Más de 1.000 casas han sido destruidas por al menos 57 incendios forestales en la reseca Texas, la mayoría de ellas arrasadas por un fuego devastador cerca de Austin, que el martes seguía fuera de control, dijeron los funcionarios.

En una conferencia de prensa cerca de una de las zonas devastadas por el fuego, el gobernador de Texas Rick Perry dijo que se han quemado más de 40.600 hectáreas (100.000 acres) en el estado, afectado por una sequía.

El Servicio Forestal de Texas dijo que unas 600 de las casas incendiadas estaban en el condado de Bastrop, a unos 40 kilómetros (25 millas) de Austin, la capital del estado.

La agencia dijo que el incendio seguía avanzando incontenible el martes.
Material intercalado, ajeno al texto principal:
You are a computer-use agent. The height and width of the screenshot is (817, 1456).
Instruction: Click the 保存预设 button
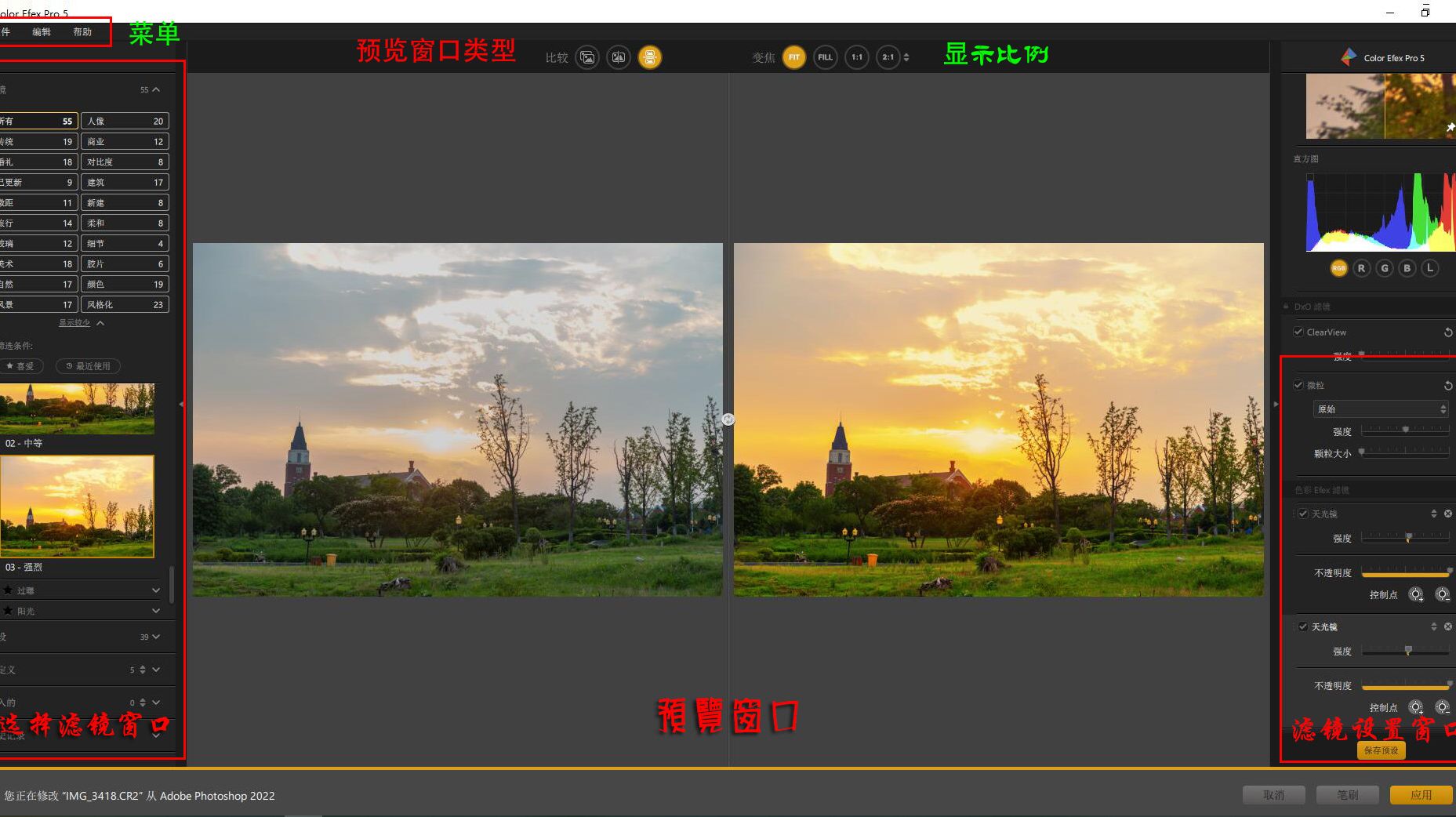pos(1380,750)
Fue el fuego más destructivo del año para un estado que ha visto quemarse más de 1,2 millones de hectáreas (3 millones de acres), dijo el director estatal para manejo de emergencias, Nim Kidd.

Se espera que el número de viviendas destruidas siga subiendo a medida que los funcionarios evalúan las zonas más afectadas, agregó Kidd.

Perry, quien interrumpió su campaña por la nominación presidencial republicana, recorrió una de las zonas devastadas por el fuego el martes por la mañana.

Se pronosticaron vientos más tranquilos el martes, lo que ayudará a los bomberos en la lucha contra los incendios, que estallaron cuando los fuertes vientos alimentados por la tormenta tropical Lee soplaron sobre Texas durante el fin de semana, alargado por el festivo nacional del Día del Trabajo, el lunes.

La portavoz del Servicio Forestal de Texas, Victoria Koenig, dijo que era demasiado pronto para determinar cuánto se avanzó durante la noche para combatir el fuego en el condado de Bastrop. La agencia dijo que el fuego ha crecido hasta alcanzar 12.140 hectáreas (30.000 acres).

Al menos 5.000 personas se vieron obligadas a abandonar sus hogares en el condado de Bastrop y cerca de 400 acudieron a refugios de emergencia, informaron fuentes oficiales el lunes. Las actividades escolares y otras relacionadas fueron canceladas el martes.